Exercise brief:
Look through the entries below and report every line that has "harga".

(Saved data entries)
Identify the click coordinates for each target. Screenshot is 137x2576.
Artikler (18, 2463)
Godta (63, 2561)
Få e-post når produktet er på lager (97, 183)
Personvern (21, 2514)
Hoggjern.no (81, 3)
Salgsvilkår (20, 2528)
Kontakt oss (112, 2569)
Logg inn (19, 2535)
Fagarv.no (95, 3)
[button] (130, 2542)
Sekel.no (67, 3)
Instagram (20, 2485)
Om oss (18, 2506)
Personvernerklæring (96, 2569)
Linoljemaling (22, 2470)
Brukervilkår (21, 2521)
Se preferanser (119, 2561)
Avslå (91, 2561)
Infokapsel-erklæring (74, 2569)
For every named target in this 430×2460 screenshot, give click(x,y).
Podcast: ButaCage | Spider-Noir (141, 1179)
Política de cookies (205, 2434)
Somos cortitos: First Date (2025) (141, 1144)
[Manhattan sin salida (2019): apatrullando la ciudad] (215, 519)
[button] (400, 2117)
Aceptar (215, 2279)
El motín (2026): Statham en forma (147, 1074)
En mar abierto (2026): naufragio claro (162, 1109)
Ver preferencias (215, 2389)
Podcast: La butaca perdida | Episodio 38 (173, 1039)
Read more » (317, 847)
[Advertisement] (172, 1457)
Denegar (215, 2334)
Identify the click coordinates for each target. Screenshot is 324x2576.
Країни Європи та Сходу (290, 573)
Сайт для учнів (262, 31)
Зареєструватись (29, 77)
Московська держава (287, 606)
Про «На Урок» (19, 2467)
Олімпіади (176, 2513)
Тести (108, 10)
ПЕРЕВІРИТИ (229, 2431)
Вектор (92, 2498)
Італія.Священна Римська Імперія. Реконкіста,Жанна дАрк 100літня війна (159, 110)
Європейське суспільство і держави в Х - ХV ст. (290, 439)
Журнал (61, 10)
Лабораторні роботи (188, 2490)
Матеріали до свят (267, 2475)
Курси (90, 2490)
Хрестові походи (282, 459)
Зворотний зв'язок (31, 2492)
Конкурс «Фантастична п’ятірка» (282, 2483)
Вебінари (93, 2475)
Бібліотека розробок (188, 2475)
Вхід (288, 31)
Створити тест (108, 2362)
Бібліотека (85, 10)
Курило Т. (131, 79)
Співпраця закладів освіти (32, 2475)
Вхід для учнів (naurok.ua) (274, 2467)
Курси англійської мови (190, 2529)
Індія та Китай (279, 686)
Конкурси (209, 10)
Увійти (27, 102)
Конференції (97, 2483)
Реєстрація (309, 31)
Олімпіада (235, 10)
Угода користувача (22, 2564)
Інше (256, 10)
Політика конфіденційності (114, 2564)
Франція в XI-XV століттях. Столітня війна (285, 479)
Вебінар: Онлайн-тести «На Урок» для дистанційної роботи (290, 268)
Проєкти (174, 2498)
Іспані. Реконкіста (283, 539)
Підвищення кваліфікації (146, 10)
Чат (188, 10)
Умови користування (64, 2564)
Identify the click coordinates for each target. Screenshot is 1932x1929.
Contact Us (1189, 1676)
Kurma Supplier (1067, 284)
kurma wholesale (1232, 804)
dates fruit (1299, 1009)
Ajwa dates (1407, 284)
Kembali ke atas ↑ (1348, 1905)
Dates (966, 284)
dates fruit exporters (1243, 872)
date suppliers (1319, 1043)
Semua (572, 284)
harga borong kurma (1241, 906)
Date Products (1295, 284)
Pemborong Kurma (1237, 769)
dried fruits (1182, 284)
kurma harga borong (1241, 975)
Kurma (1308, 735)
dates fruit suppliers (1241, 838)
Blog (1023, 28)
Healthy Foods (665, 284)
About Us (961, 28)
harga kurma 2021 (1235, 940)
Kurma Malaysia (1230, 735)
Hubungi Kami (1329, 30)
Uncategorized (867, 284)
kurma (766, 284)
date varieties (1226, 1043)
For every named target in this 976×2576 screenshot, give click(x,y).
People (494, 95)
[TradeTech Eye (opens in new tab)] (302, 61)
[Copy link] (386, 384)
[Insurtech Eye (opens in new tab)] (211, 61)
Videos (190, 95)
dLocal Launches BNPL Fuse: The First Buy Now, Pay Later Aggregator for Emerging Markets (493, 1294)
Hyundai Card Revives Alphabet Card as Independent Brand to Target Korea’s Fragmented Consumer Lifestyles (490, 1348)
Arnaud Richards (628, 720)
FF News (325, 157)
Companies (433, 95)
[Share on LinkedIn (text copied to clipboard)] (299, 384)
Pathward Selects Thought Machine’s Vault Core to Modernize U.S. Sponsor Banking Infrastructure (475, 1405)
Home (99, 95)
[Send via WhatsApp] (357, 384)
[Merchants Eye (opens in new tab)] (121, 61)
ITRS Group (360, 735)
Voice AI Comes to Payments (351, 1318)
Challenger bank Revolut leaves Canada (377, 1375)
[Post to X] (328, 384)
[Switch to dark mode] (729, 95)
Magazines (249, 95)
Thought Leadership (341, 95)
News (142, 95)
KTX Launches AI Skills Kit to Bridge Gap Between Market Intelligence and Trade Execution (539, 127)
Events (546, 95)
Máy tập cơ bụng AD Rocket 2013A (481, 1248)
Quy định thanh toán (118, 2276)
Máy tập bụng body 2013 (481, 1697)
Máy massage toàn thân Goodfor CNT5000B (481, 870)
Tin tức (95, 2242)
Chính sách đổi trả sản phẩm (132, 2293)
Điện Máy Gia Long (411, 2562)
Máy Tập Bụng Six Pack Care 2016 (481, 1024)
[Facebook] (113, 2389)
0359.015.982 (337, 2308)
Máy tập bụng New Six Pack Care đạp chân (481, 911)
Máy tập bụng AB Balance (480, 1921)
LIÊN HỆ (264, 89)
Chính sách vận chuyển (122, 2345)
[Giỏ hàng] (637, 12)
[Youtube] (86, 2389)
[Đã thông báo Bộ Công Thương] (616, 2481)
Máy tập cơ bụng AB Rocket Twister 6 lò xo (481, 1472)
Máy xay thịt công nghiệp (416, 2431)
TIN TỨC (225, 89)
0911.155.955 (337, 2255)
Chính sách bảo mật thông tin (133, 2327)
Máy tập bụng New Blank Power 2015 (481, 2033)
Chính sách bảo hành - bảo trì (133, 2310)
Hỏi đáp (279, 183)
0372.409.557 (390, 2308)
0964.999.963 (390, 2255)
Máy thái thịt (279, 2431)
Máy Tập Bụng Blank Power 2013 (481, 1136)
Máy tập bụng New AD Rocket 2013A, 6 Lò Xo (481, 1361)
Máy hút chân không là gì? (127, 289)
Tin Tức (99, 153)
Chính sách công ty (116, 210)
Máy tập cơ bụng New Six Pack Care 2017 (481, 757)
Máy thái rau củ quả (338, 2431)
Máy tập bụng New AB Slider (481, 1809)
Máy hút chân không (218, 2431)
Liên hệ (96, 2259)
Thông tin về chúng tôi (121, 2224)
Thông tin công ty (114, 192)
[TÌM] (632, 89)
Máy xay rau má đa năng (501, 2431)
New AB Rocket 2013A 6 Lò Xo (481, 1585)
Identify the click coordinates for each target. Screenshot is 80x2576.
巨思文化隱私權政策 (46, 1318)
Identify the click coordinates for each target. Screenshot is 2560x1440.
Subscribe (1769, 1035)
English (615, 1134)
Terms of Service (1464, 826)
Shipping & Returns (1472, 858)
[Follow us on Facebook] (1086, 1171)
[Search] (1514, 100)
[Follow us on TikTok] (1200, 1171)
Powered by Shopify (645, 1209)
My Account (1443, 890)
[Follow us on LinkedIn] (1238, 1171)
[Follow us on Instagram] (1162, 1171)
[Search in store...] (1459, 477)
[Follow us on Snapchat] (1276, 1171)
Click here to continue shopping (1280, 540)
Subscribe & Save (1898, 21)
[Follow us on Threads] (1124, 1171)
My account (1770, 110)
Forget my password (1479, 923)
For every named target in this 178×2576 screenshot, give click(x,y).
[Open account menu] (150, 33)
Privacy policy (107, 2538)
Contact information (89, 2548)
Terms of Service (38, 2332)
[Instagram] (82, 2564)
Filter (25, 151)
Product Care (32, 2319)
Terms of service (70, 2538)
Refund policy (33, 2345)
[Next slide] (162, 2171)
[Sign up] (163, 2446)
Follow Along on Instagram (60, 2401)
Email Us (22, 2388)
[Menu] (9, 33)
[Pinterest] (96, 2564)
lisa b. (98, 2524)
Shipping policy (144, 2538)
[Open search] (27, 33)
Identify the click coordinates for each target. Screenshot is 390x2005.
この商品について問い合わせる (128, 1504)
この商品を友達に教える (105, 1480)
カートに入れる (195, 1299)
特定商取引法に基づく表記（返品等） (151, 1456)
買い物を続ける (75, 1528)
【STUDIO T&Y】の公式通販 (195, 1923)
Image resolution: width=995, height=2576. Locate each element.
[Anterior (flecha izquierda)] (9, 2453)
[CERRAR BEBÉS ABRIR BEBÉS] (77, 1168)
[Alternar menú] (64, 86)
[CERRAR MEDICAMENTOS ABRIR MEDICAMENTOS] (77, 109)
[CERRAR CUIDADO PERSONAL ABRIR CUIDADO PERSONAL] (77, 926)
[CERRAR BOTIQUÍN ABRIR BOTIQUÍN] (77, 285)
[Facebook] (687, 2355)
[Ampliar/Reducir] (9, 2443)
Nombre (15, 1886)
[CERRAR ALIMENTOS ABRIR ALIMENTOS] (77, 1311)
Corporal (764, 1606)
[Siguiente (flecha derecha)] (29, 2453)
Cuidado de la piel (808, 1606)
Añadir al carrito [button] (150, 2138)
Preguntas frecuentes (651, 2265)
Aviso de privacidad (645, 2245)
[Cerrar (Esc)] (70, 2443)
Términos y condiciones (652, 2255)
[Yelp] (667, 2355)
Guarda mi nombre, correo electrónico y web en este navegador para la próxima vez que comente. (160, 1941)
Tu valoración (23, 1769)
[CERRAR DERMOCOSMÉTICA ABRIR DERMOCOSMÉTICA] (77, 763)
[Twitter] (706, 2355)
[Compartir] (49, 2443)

Task answer:
harga borong kurma (1241, 906)
kurma harga borong (1241, 975)
harga kurma 2021 (1235, 940)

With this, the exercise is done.